> _EXERCISE MATERIALS_
------------------------------------------------------------------------
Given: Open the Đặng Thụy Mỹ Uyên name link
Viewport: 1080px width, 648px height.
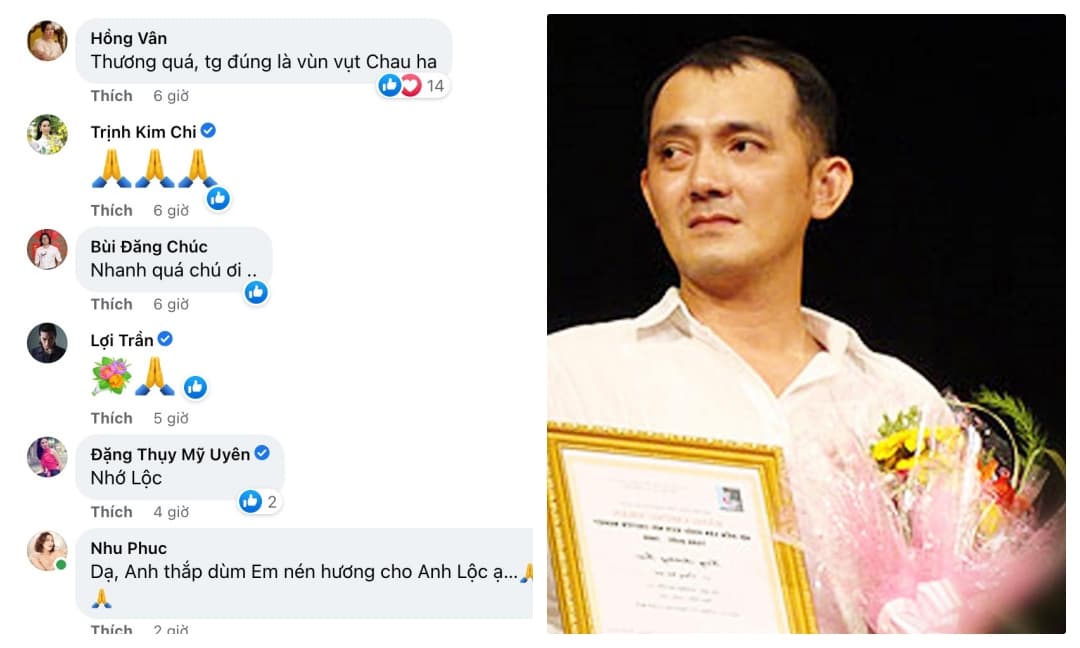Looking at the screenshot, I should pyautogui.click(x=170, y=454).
------------------------------------------------------------------------
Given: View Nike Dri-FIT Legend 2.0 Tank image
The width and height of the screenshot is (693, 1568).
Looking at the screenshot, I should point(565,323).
------------------------------------------------------------------------
Line count for the string "Given": state how many lines in the data contain it, and output nothing else.

2